France | France, Conseil d'État, 6ème - 5ème chambres réunies, 30 juin 2023, 459025


Vu la procédure suivante :

M. A... D... et Mme C... B..., épouse D... ont demandé au tribunal administratif de Pau de condamner l'Etat à leur verser la somme de 733 428,20 euros, assortie des intérêts au taux légal et de la capitalisation des intérêts, en réparation des préjudices qu'ils estiment avoir subis du fait des erreurs entachant la carte des aléas portant sur la zone où se situe leur terrain, sur le territoire de la commune d'Arcuit (Pyrénées-Atlantiques). Par un jugement n° 1600888 du 9 juillet 2019, le tribunal administratif a rejeté leur demande.

Par

un arrêt n° 19BX04573 du 30 septembre 2021, la cour administrative d'appel d...

Vu la procédure suivante :

M. A... D... et Mme C... B..., épouse D... ont demandé au tribunal administratif de Pau de condamner l'Etat à leur verser la somme de 733 428,20 euros, assortie des intérêts au taux légal et de la capitalisation des intérêts, en réparation des préjudices qu'ils estiment avoir subis du fait des erreurs entachant la carte des aléas portant sur la zone où se situe leur terrain, sur le territoire de la commune d'Arcuit (Pyrénées-Atlantiques). Par un jugement n° 1600888 du 9 juillet 2019, le tribunal administratif a rejeté leur demande.

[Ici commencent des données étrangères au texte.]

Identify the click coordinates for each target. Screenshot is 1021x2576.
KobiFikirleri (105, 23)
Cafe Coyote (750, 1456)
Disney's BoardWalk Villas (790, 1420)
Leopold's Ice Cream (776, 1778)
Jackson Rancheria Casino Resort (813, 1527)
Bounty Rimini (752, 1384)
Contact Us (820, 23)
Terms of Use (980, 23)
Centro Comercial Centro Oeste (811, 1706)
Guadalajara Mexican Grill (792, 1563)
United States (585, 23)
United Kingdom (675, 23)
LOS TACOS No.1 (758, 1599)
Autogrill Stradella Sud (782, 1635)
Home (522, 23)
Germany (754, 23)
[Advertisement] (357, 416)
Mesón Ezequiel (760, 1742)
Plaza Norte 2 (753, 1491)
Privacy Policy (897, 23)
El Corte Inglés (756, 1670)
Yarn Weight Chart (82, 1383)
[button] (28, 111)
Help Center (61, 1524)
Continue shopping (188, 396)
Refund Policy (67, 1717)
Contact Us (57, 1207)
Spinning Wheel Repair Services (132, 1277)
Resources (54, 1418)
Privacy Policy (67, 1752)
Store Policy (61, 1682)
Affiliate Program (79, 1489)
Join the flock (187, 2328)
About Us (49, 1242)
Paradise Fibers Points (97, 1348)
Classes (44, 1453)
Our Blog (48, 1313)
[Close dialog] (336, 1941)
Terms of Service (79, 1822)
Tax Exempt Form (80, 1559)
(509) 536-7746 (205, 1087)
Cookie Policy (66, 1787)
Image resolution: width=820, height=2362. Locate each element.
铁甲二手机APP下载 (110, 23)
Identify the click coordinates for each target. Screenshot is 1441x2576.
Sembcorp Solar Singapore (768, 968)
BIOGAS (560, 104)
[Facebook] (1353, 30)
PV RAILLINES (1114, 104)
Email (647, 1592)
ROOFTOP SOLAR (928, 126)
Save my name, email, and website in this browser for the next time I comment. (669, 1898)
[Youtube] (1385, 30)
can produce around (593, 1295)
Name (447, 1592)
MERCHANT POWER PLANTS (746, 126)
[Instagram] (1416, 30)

Par un arrêt n° 19BX04573 du 30 septembre 2021, la cour administrative d'appel de Bordeaux a rejeté l'appel formé par M. et Mme D... contre ce jugement.

Par un pourvoi sommaire et un mémoire complémentaire, enregistrés les 30 novembre 2021 et 28 février 2022 au secrétariat du contentieux du Conseil d'Etat, M. et Mme D... demandent au Conseil d'Etat :

1°) d'annuler cet arrêt ;

2°) de mettre à la charge de l'Etat la somme de 3 500 euros au titre de l'article L. 761-1 du code de justice administrative.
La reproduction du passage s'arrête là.